= Work to be completed =
When you reach the line containing "Screen dimensions: 1051x416", start transcribing exactly and continue through the last line of the data, skipping every picture.

= Recorded information =
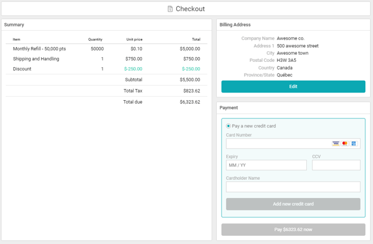The image size is (373, 244).
Task: Click into the Expiry MM / YY field
Action: pos(266,165)
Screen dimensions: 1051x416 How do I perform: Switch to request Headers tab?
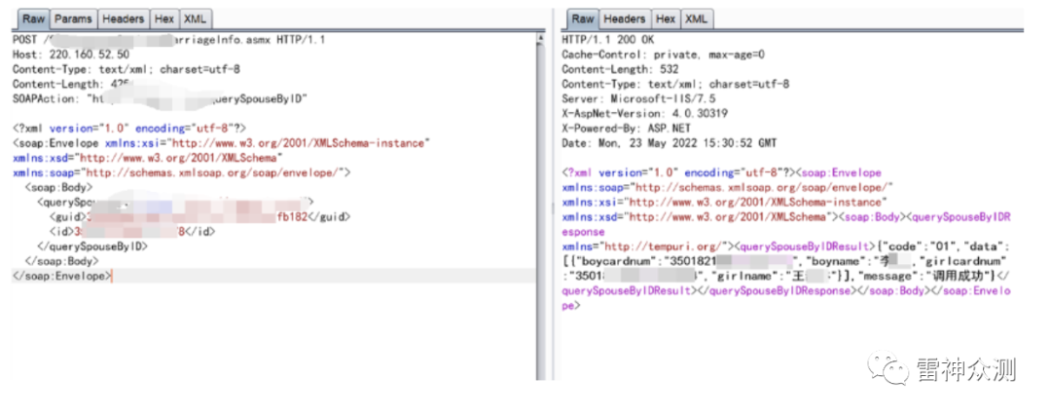tap(123, 19)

= Answer to this task =
Screen dimensions: 1051x416 How do I perform: Switch to request Headers tab?
tap(123, 19)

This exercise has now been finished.